Regarding jumping between the modes, my expectation is less that it should easily jump between the modes throughout the sampling process, and more that we should would like to be seeing more samples in both modes before it settles. Is it possible to parameterize the model in such a way that the sampling considers more disparate proposals and their likelihoods before it settles into one mode? We are not getting a peak around logtheta=2.5 because that likelihood is better than at -2.5, it is only because by random chance the sampler considered a value closer to the center of that peak than close to the center of the -2.5 peak.
After constructing an approximate Hamiltonian trajectory via discrete steps and triggering the no-u-turn criterion, Stan samples a single value from along this trajectory via multinomial sampling. This will necessarily select a single value from among quite a few potential values, and the ratio of “accepted” values to total leapfrog steps depends only on the realized treedepth in the model. There’s nothing pathological or unexpected here.
In general, I would expect the chains to fall into one mode or the other, and not necessarily to jump around between modes before settling.
With a priori knowledge of where the modes are, it is possible to parameterize the model in such a way that it can mix between the modes. If you know that there will always be one positive and one negative mode, you can marginalize over a binary indicator for whether theta is positive or negative.

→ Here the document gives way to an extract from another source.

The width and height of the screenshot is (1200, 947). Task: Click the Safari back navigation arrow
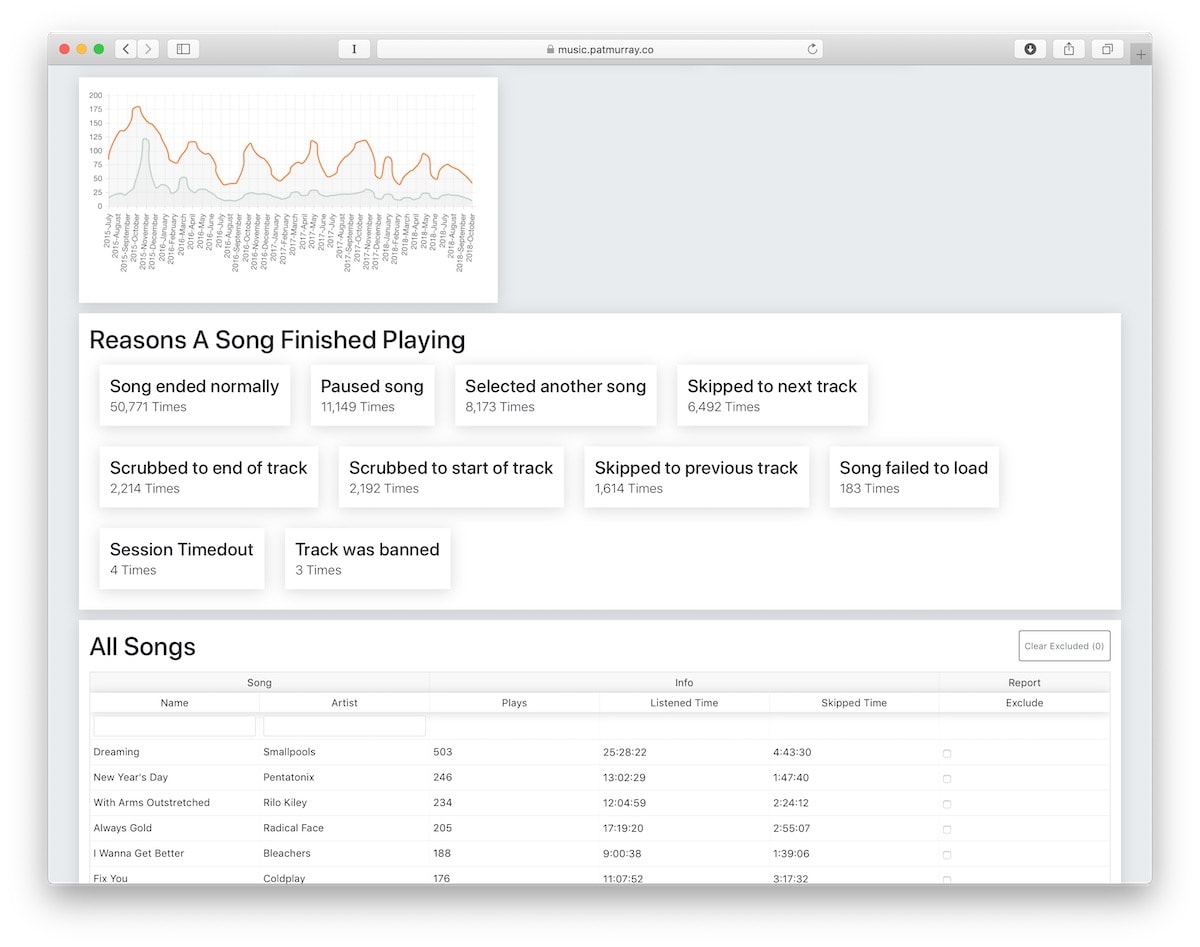[x=126, y=49]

This approach will be particularly effective if you know that in general the positive and negative modes will be symmetric about zero.
It seems very probable that the secondary mode around 1/theta is simply the same mode as the original, but where the model swaps its opinion of which allele is the affected one and which allele is the unaffected one. If I’m right, the fact that these modes are of different heights is due to the prior.
A question for you: given two alleles whose expression differs by a factor of theta, how do you know which one is affected and which one is unaffected, and therefore whether the correct value of theta is greater or less than one?
Good to know that nothing unexpected is happening!
That’s a good idea to include a binary indicator, we will definitely try that.
Yes, you are correct that the only difference between those modes is which allele is the affected copy. We are working with data from familial trios (mother, father, child). We order the alleles in the parent based on which is passed on to the child. If the mother has an affected allele with decreased expression but does not pass it down, and the father does not have an imbalance between the alleles and the child does not have an imbalance then logtheta < 0 makes sense as a mode of inheritance and should be our true case. For the affected allele in the mother to swap to the other copy (now with increased expression and logtheta > 0) such that now she should be passing the affected allele down to the child (and information in the other 2 individuals stay the same) there would have to be a recombination event such that the child no longer actually inherits the imbalance/affected copy in order for the read counts in the child to make sense. We consider recombinations to be very rare. The probability of the recombination is the only difference between the two modes and that is why the peak around 2.5 is lower.